Every child counts

September 15, 2020
Issue 
Child protection workers rally on September 9. Photo: CPSU/CSA Facebook

Child protection workers and foster carers held a candlelight vigil outside Parliament House on September 9, to draw attention to a “dangerously overstretched” child protection system.

Community and Public Sector Union, Civil Service Association (CPSU/CSA) secretary Rikki Hendon reported that the total number of child protection cases has rocketed from 5762 in 2014 to 8336 in 2020 — a huge 44% increase. Meanwhile, staff numbers rose by just 10%.

As a result, child protection workers are carrying more cases than is safe and manageable. As of April, 69 child protection workers carried in excess of 15 cases each, the official maximum established by orders of the Western Australia Industrial Relations Commission.

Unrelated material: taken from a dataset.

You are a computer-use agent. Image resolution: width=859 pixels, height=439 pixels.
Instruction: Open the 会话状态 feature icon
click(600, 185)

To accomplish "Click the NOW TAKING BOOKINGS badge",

These figures become even more overwhelming when you consider that one “case” can refer, not just to an individual child, but to an entire family unit. This can result in a child protection worker juggling upwards of 40 children with complex needs.

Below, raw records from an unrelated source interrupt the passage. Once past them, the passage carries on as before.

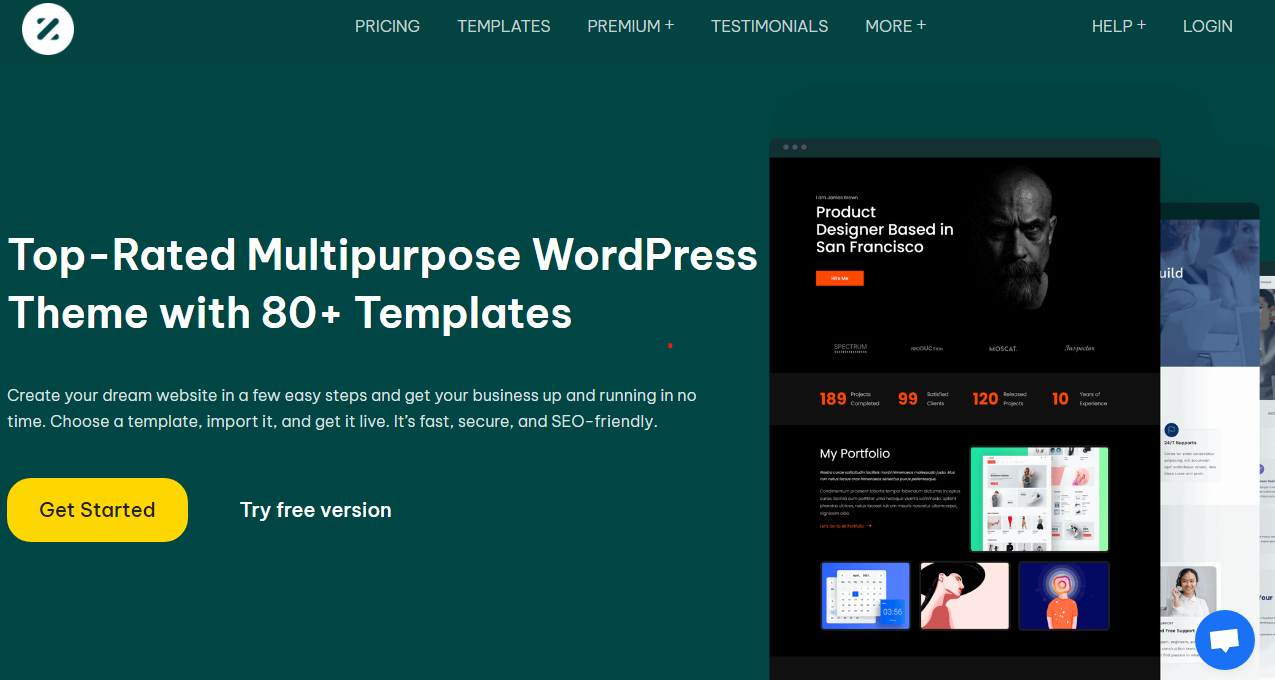Click the orange Hire Me button in preview
1275x680 pixels.
[839, 279]
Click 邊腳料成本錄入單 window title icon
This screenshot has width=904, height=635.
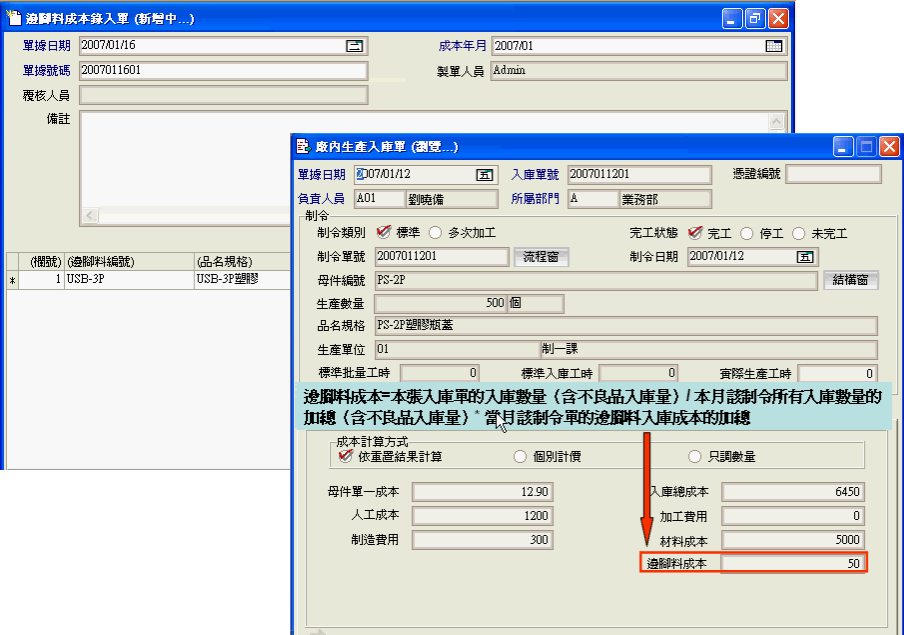13,19
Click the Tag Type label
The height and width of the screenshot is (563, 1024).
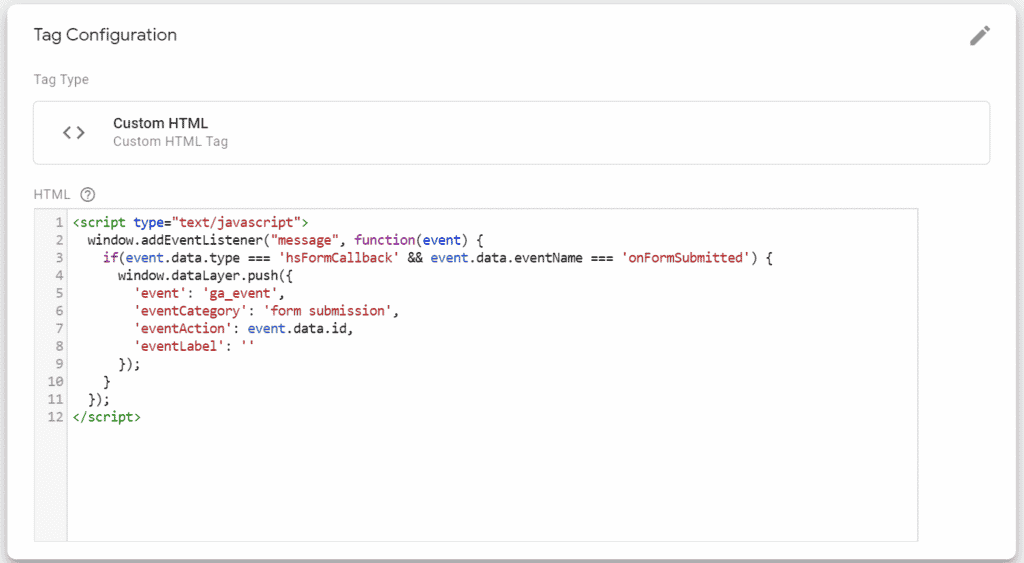61,80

Due to under-resourcing, child protection workers now face a situation where, every month, they must move cases from their own caseload to the “monitoring” list.

Vulnerable children on the monitored list receive no active caseworker support as there is no budget to care for them. This monitoring list currently comprises 857 child protection cases.

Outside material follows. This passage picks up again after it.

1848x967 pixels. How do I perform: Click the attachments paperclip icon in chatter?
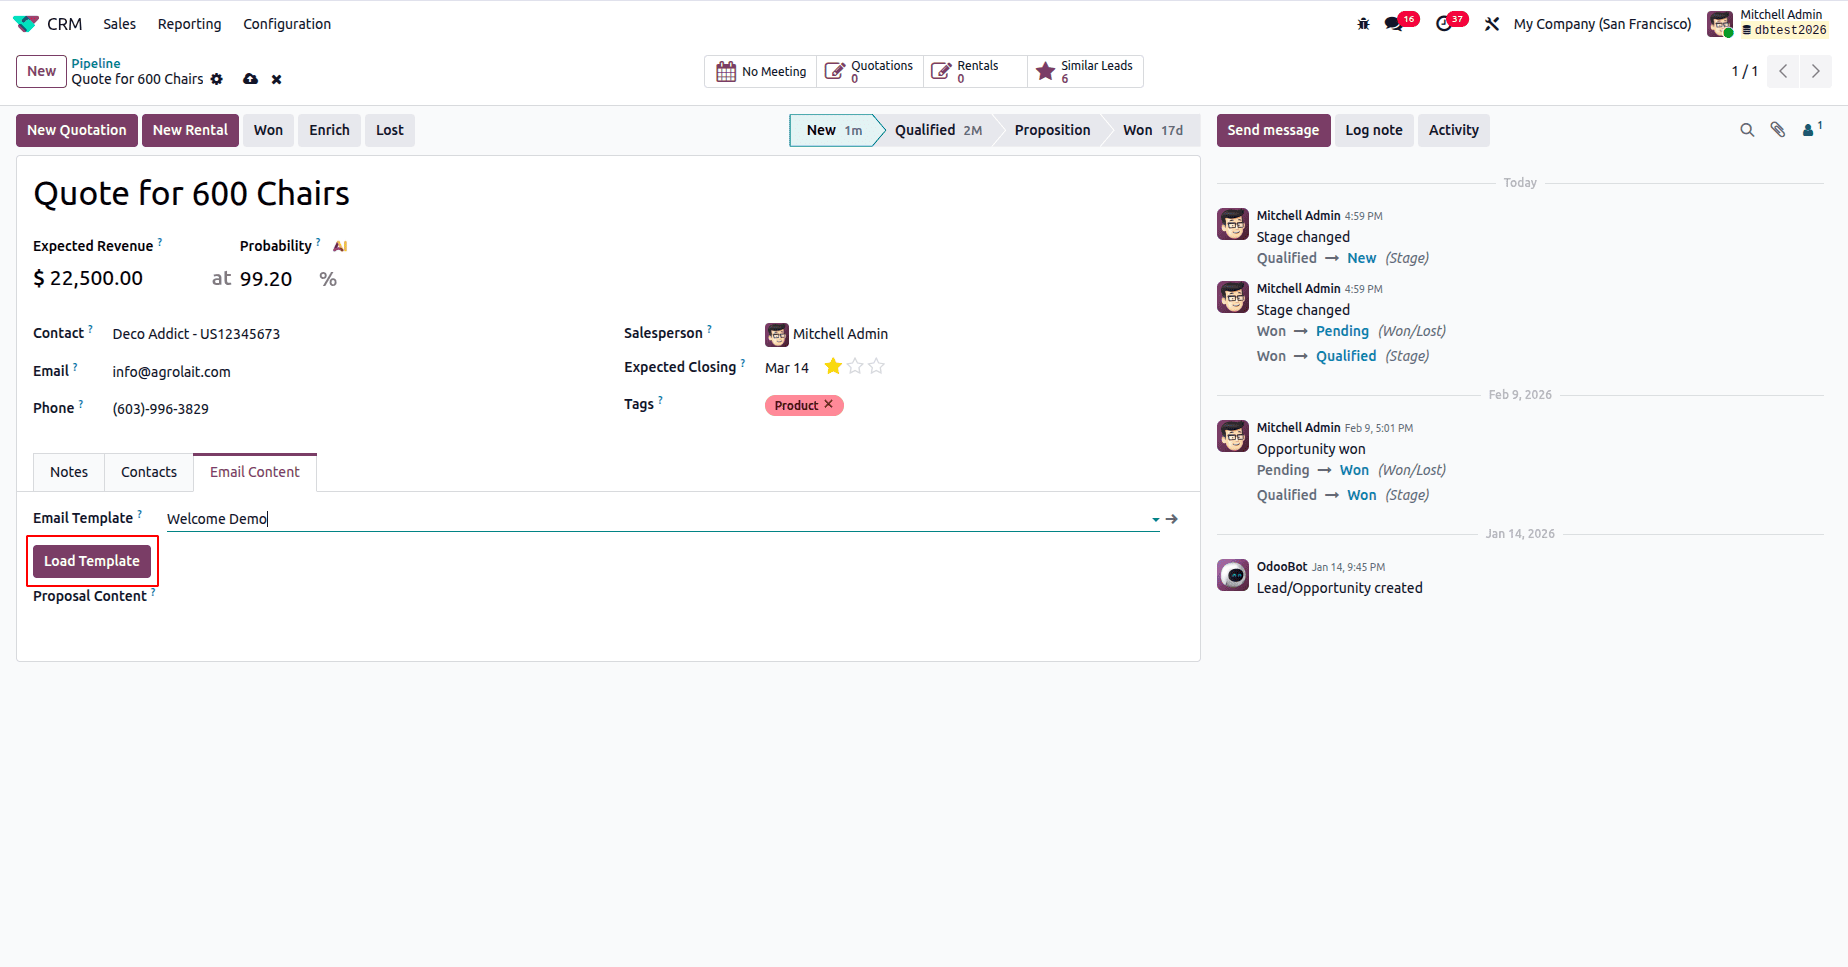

“Sometimes critical things do get missed,” Becky Anderson, child protection worker and CPSU/CSA vice-president, told the crowd. “Our demands are not about comfort. Turn-over and burn-out are a major challenge for us”. Nonetheless, Anderson vowed they will never surrender. “We are stronger because we know the value of social support. Vulnerable WA kids deserve the best care available.”

Child protection minister Simone McGurk said the government is considering additional resources, in the form of an additional 183 full-time equivalent staff this financial year. McGurk also spoke of additional resources going into early intervention and family and domestic violence.

In the face of her insistence that the state government is doing everything it can, a protestor responded: “We feel lost in the bureaucracy; we don’t feel heard anymore”.

The Every Child Counts Campaign is demanding that: every child be allocated a case worker; there be no “monitoring” list; the department be properly resourced; there be a dedicated foster care team to provide more support for carers; and a family domestic violence team that can respond rapidly and link families to support services.